Your task is to retype, exactly and only, the lines from the one containing "Given: Select the Custom module type" to the final line of the entries, leaving out all pictures.

□ □ □ □

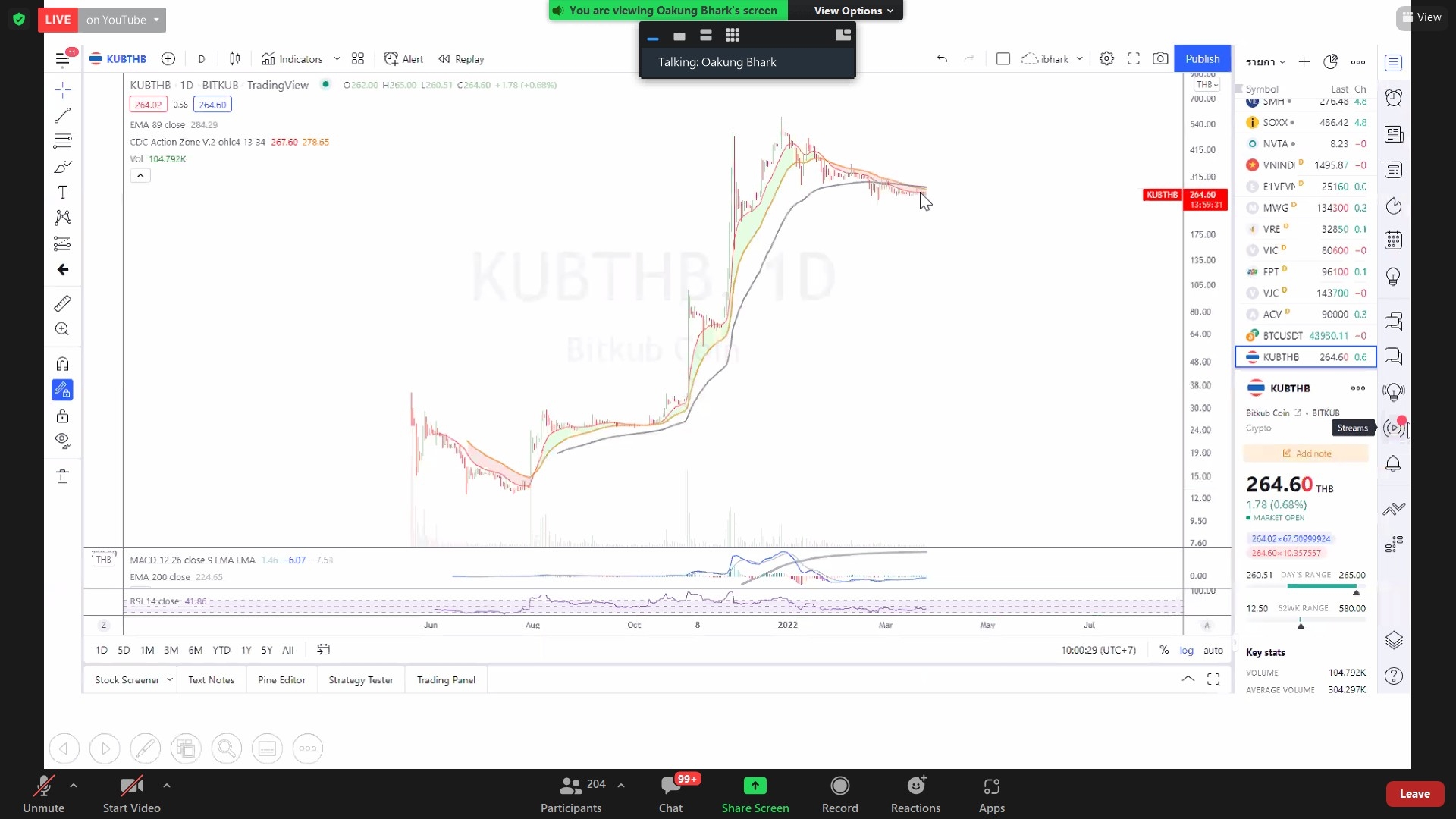Toggle hide all drawings eye icon
This screenshot has width=1456, height=819.
(62, 441)
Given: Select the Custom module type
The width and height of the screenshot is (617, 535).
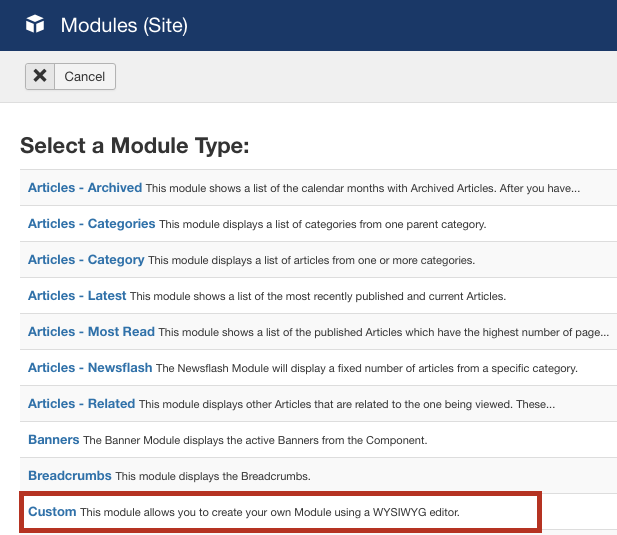Looking at the screenshot, I should pos(52,511).

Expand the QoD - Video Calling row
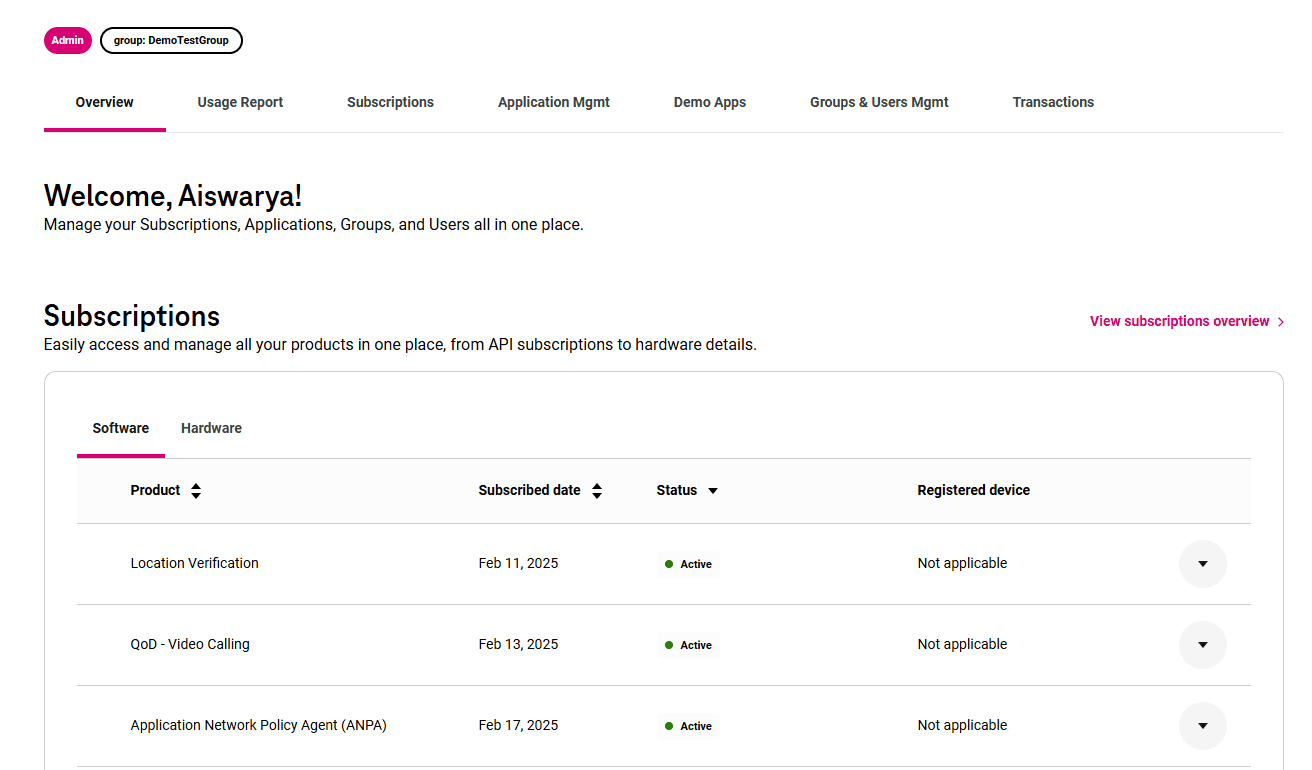click(1202, 645)
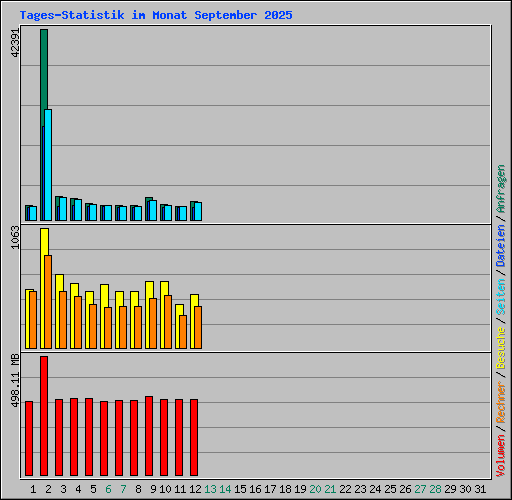Click the 42391 axis maximum value

click(15, 43)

□ □ □ □

Problem solution:
Given: Select the Custom module type
The width and height of the screenshot is (617, 535).
Looking at the screenshot, I should pos(52,511).

Expand the QoD - Video Calling row
click(1202, 645)
Click the 42391 axis maximum value

click(15, 43)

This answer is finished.